Intervention for Health Promotion
To alleviate menstrual discomfort and prevent unintended pregnancies, hormonal contraceptives should be discussed as a treatment option in a comprehensive education program on birth control. Secondly, there is a need to adjust to the patient’s way of life. In this, to enhance the patient’s general health and maybe minimize the size and growth of fibroids, it is essential to advise them to adopt a balanced diet, engage in regular exercise, and manage their stress.
This week’s clinical experience could be beneficial.

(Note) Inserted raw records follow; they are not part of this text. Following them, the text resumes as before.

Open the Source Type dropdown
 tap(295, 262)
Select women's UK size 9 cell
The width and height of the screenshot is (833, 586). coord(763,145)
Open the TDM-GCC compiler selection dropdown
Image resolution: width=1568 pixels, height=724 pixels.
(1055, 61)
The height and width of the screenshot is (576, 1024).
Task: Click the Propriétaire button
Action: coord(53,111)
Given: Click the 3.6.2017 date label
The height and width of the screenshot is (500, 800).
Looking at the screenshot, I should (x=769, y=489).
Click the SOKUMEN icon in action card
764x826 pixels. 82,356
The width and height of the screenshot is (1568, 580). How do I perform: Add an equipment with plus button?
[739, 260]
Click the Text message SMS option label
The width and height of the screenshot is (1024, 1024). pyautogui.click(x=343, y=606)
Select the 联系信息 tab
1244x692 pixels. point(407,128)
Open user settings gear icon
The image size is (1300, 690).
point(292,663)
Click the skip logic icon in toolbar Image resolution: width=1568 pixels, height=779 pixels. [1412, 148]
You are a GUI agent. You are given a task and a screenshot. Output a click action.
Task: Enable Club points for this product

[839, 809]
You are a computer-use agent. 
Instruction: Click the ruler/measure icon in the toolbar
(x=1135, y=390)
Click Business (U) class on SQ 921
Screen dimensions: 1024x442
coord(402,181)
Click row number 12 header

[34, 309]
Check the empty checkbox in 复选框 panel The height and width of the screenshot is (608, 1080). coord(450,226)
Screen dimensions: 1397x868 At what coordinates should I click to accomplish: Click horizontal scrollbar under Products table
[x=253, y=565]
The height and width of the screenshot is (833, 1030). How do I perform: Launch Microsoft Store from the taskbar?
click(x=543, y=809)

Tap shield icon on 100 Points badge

This week’s clinical experience reinforced the need for thorough and precise examinations while identifying and treating gynecological illnesses. I intend to put everything I’ve learned to use in the future. I also acquired excellent experience dealing with patients in pain or suffering. I learned how to effectively interact with patients and offer them the information they need to make educated healthcare decisions.
Peer-Reviewed Research
Patients seeking gynecological care in an outpatient environment might benefit from thorough diagnostic procedures and analyses in the peer review journal “Obstetrics and gynecology” by Miller et al. (2019). Improved patient outcomes and quality of life can be achieved by implementing evidence-based recommendations and best practices, such as diagnostic tests, medical and surgical procedures, and health promotion programs, as stated by Freytag et al. (2021).